Shuttle Valve — Only One Can Win

This type of valve belongs to the on-off valve category. There are many varieties, but they share common characteristics: at least three ports (two inlets, one outlet); the spool position (flow path opening/closing) is determined by the pressure at the two inlets; at steady state, only one inlet is connected to the outlet. They can be divided into two types: high-pressure-through and low-pressure-through.

1. Low-Pressure-Through

The spool moves under the opposing action of the two inlet pressures, connecting the lower-pressure inlet to the outlet. This is commonly used in closed circuits to discharge hot oil, hence also called a “hot oil discharge valve.”

The graphic symbols for hot oil discharge valves come in various forms; some show 3 states, with dashed lines indicating the middle is a transitional state.
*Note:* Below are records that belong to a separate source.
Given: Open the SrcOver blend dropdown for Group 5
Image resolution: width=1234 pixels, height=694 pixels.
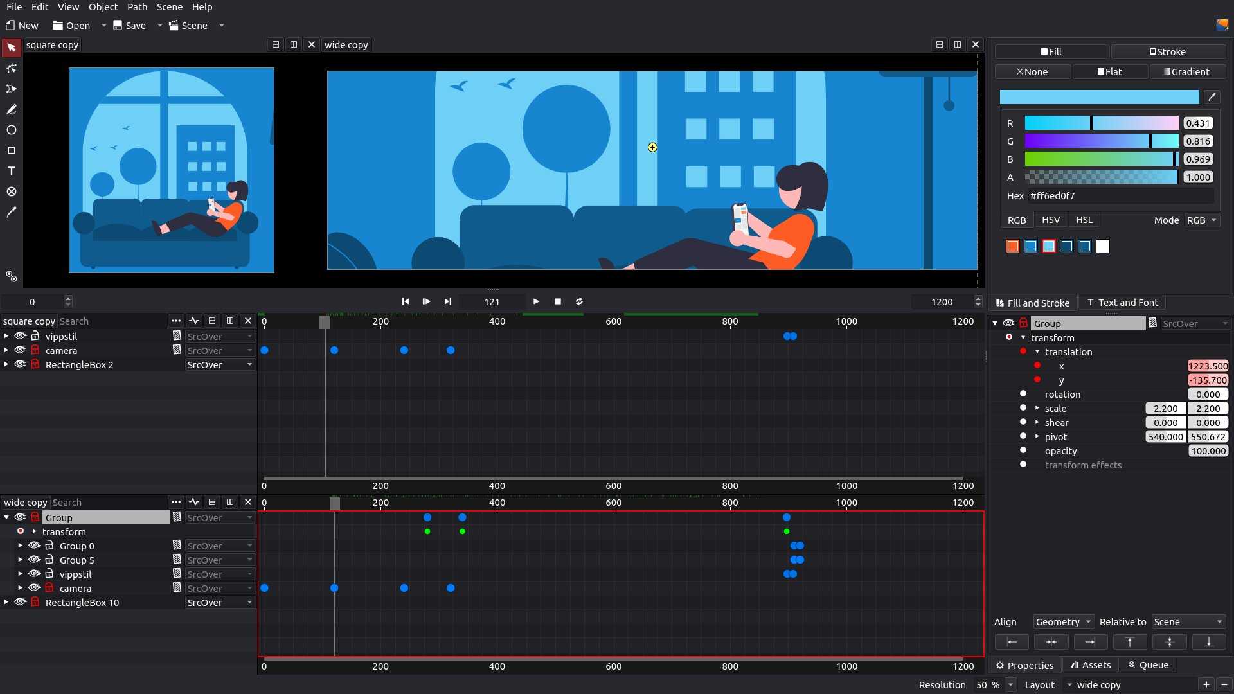Looking at the screenshot, I should (220, 560).
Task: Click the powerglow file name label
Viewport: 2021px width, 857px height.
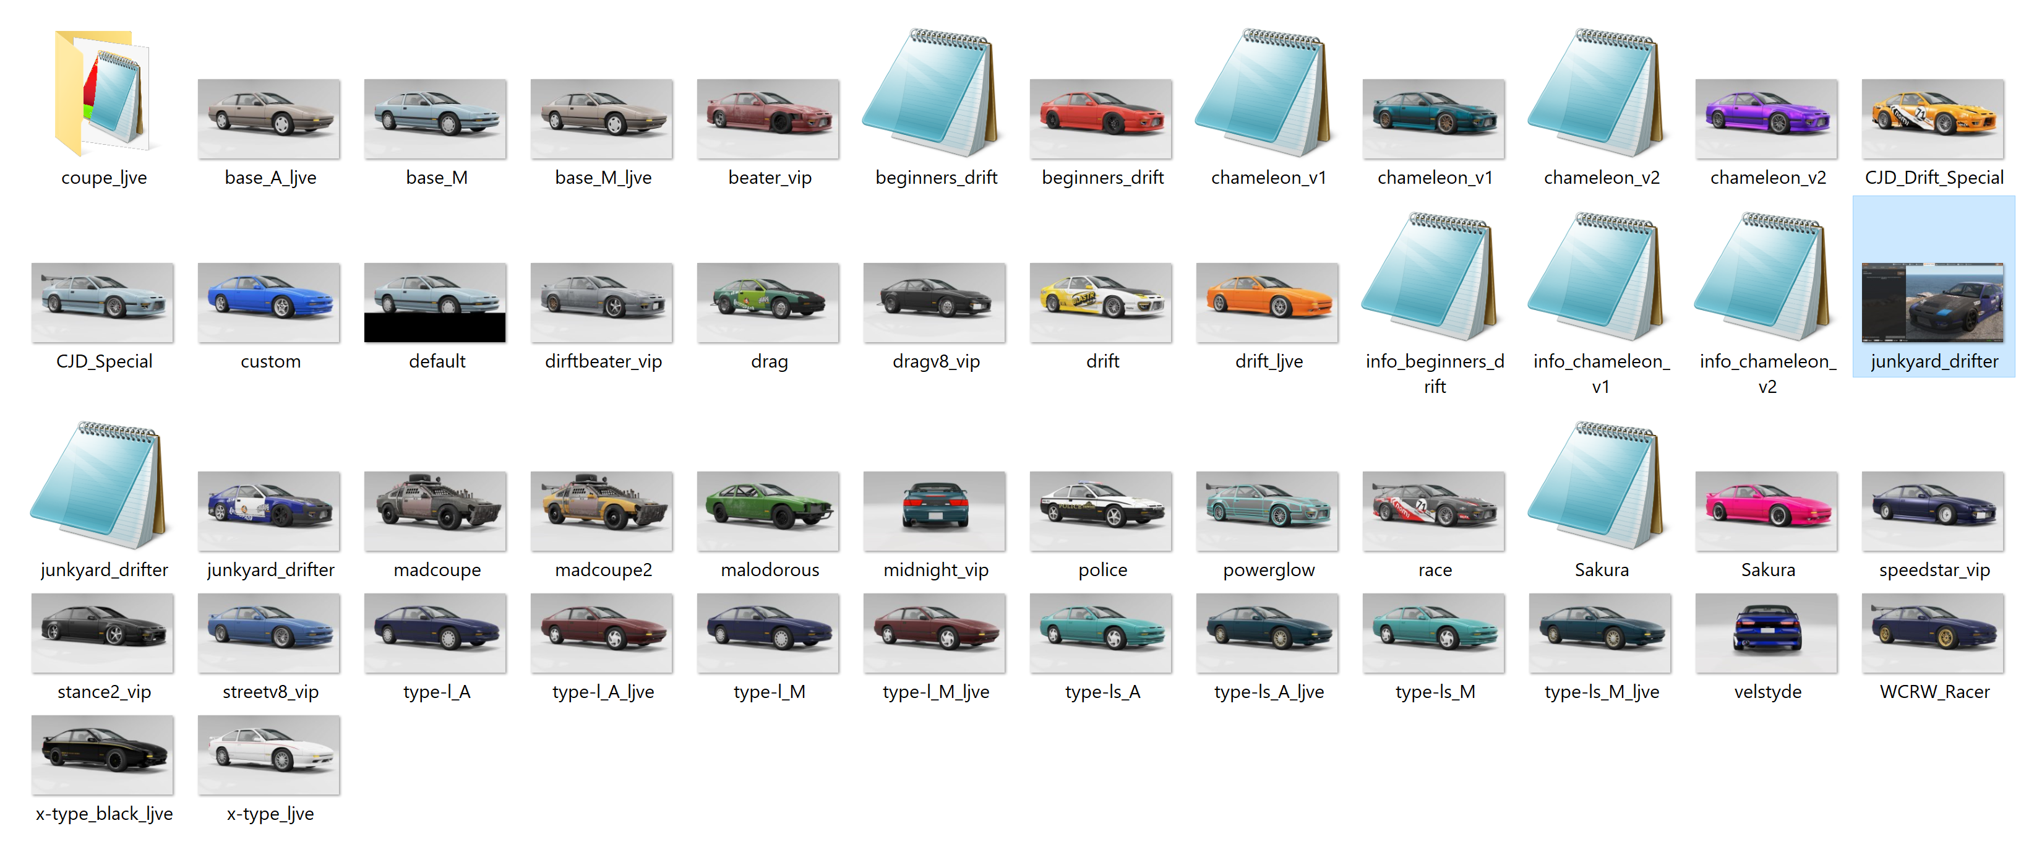Action: 1269,571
In closed circuits: Auxiliary pump P2 draws cold oil from the tank, which enters the low-pressure side of the circuit (motor return side, usually hotter) through a check valve; the hot oil discharge valve connects the low-pressure side to the relief valve; since this relief valve’s set pressure is lower than the other relief valve, it opens to discharge hot oil; the other relief valve serves only as a safety valve to protect pump P2.

Because continuous hot oil discharge is needed, there are requirements for the pressure differential-flow characteristics of this valve, but response sensitivity requirements are not high.

2. High-Pressure-Through

The spool moves under inlet pressure action, connecting the higher-pressure inlet to the outlet (“fence-sitter” characteristic). Hereafter, “shuttle valve” specifically refers to this type.

ISO 1219-1:2006 recommends corresponding graphic symbols; some manufacturers use different forms to represent ball spools or spool valves, with some spool valves having larger openings.

(1) Types

1. Spool forms: ball, cone, spool. 2) Spring configuration: most shuttle valves have no spring; spring-loaded shuttle valves function similarly to a combination of two check valves. 3) Biased type: pressure at one port must exceed the other port’s pressure plus the spring preload to connect to the outlet. 4) Mounting methods: commonly screw-in type, also embedded type. 5) Multi-inlet type: available in three-inlet, four-inlet, and other forms.

(2) Applications

1. Difference from check valve combinations: A shuttle valve has only one spool, so one port is always connected; outlet pressure cannot simultaneously exceed both inlet pressures. A combination of two check valves has two spools and may simultaneously block both inlets, causing outlet pressure to “stagnate” and fail to accurately transmit inlet pressure.
2. Brake circuits: The shuttle valve connects the brake to the high-pressure side of the motor; when pressure exceeds the brake spring force, the brake releases; when the directional valve is in neutral, the motor has no pressure, and the brake spring locks.
3. Crane hoist drum circuits: An additional pilot-operated 2-position 3-way valve is added so that the brake releases only when the drive pressure simultaneously exceeds both this valve’s spring preload and the brake spring force (improving reliability).
4. Load-sensing circuits: Used to select the highest value from multiple load pressures and transmit it to the variable pump displacement control mechanism (as the basis for pump outlet pressure); almost every load-sensing valve section is equipped with a shuttle valve.

For example, in a system driving 4 actuators, load pressures must pass through multiple shuttle valves, easily causing sluggish response; excavator circuits (7-8 actuators) require multiple standard shuttle valves; using multi-inlet shuttle valves can improve the series-connection sluggishness problem.

(3) Characteristics

When selecting shuttle valves, pay attention to: allowable pressure, pressure differential-flow characteristics, internal leakage. Different scenarios have different requirements:

• Load-sensing circuits: Response sensitivity is the core requirement; the spool should be light, and the opening cannot be too small (a small flow is needed to transmit pressure);
• Brake circuits: Flow requirements exist, but response sensitivity requirements are low.